■ EXERCISE AIM
Among the lines below, take the one holding "Task: Select the Diners Club card icon", the one holding "Select the 1M time range tab", and all lines between them. Set them down exactly.

****

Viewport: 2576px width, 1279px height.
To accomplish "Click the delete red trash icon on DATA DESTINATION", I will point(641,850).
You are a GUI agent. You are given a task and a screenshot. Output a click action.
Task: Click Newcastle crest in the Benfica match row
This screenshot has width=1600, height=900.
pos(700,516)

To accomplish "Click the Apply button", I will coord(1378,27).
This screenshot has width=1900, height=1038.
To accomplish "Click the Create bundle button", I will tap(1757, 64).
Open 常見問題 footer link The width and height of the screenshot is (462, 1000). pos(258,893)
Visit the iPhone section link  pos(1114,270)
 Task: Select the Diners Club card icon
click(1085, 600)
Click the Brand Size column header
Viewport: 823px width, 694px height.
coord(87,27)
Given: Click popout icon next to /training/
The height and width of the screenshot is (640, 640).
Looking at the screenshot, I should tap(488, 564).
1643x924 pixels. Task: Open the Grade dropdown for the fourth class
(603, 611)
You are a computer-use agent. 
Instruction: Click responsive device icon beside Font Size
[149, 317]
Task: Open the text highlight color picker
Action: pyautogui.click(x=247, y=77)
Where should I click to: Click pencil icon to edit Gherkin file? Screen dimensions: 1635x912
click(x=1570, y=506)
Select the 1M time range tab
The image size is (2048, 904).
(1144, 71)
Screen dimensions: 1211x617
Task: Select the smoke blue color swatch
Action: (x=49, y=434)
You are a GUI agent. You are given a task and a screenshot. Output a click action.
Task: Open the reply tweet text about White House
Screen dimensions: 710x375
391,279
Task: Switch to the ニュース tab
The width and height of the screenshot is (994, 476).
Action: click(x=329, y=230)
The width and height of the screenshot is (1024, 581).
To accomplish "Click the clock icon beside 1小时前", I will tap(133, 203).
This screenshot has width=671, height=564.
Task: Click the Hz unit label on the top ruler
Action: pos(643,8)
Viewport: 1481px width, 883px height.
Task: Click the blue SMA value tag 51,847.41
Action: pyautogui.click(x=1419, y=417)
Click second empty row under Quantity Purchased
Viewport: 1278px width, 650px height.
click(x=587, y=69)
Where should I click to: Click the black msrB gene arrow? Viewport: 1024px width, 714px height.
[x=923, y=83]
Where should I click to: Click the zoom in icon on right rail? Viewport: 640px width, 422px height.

****

■ SOLUTION TO THE EXERCISE
 Task: Select the Diners Club card icon
click(1085, 600)
Click the Brand Size column header
Viewport: 823px width, 694px height.
coord(87,27)
Given: Click popout icon next to /training/
The height and width of the screenshot is (640, 640).
Looking at the screenshot, I should tap(488, 564).
1643x924 pixels. Task: Open the Grade dropdown for the fourth class
(603, 611)
You are a computer-use agent. 
Instruction: Click responsive device icon beside Font Size
[149, 317]
Task: Open the text highlight color picker
Action: pyautogui.click(x=247, y=77)
Where should I click to: Click pencil icon to edit Gherkin file? Screen dimensions: 1635x912
click(x=1570, y=506)
Select the 1M time range tab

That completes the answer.